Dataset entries
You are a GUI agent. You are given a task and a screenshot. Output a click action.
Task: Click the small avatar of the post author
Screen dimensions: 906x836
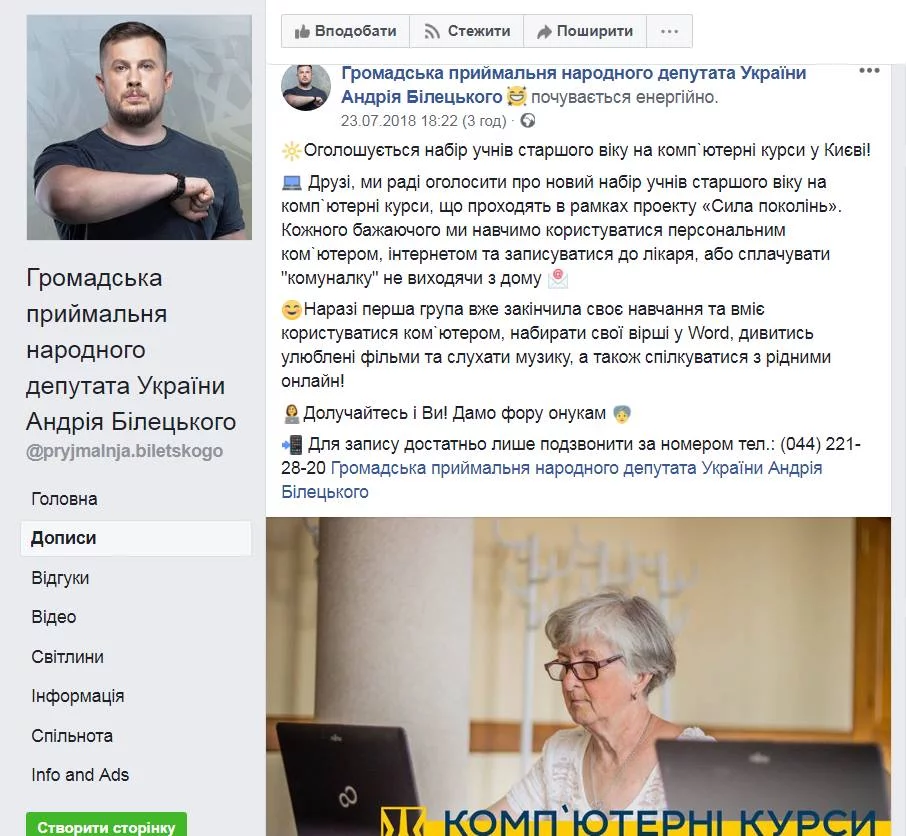(306, 87)
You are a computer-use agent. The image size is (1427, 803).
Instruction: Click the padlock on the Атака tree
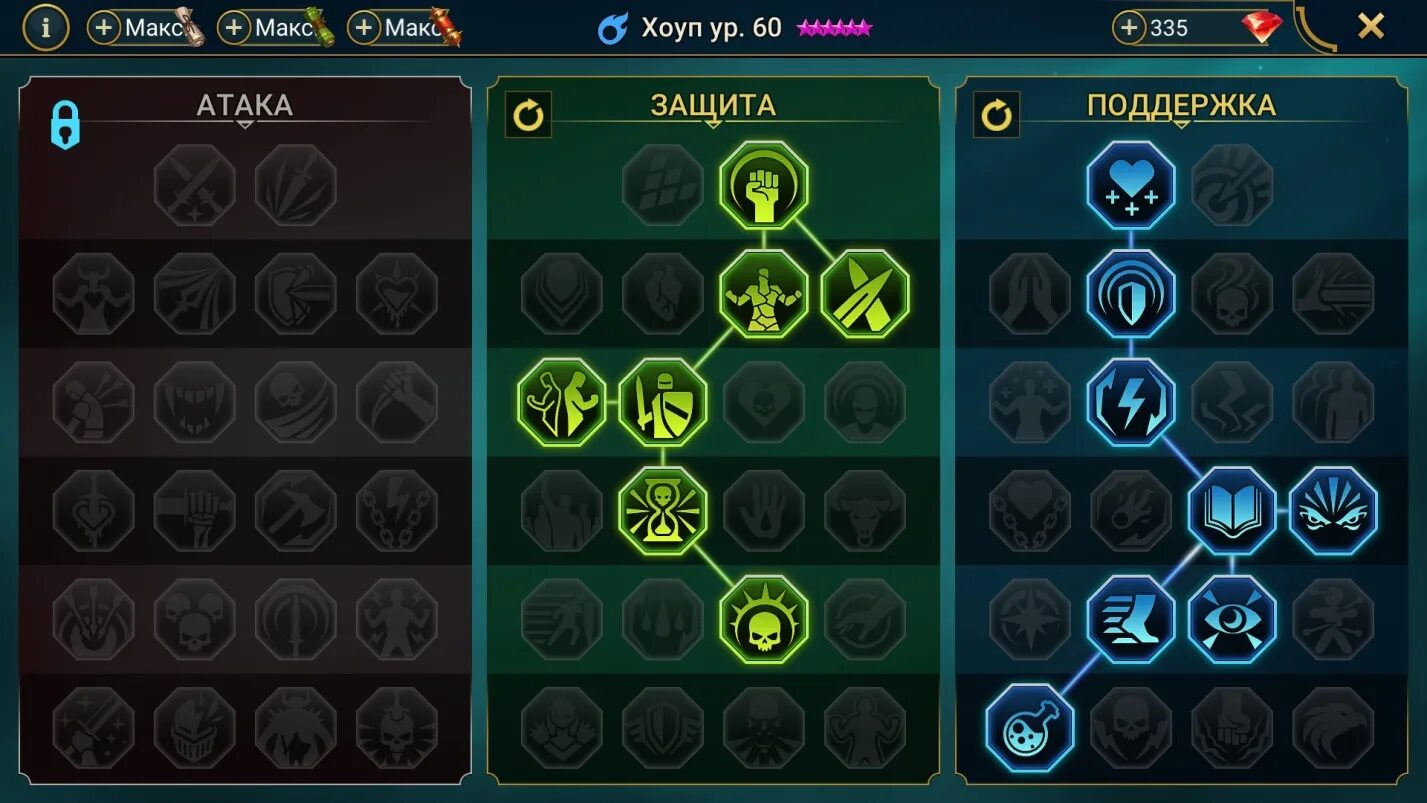[x=65, y=125]
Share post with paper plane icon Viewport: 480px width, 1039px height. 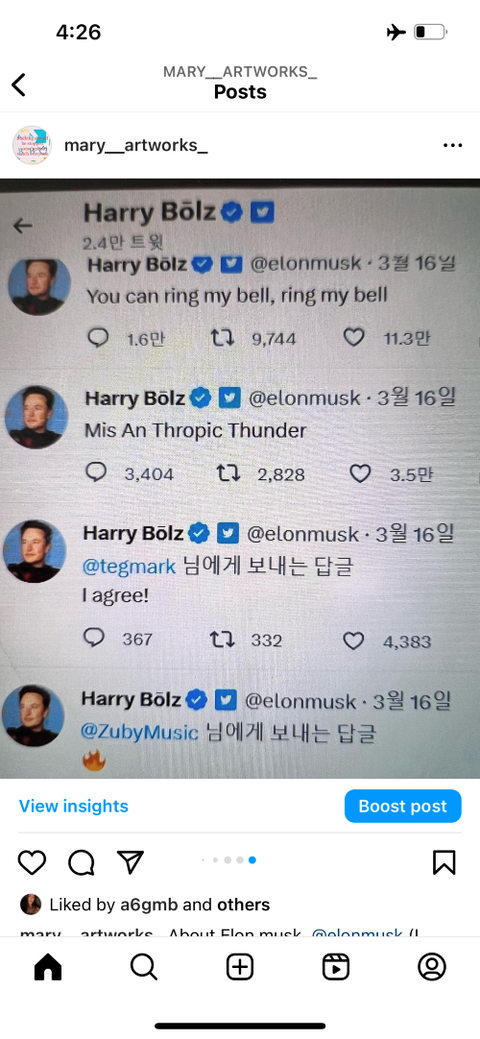tap(130, 861)

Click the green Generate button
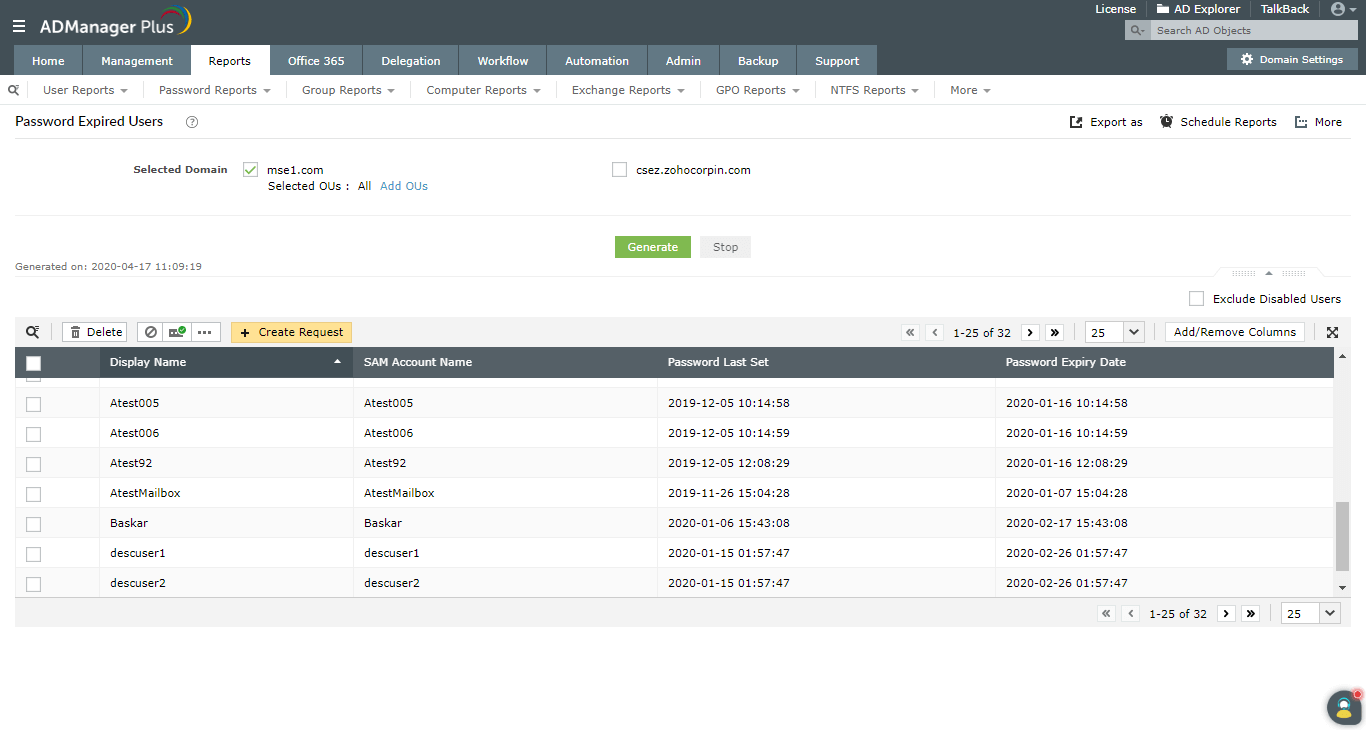pos(653,247)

• _Problem description_
The word "agent" may appear on some lines of these records; state how many such lines there are, and nothing else.

• _Exercise output_
2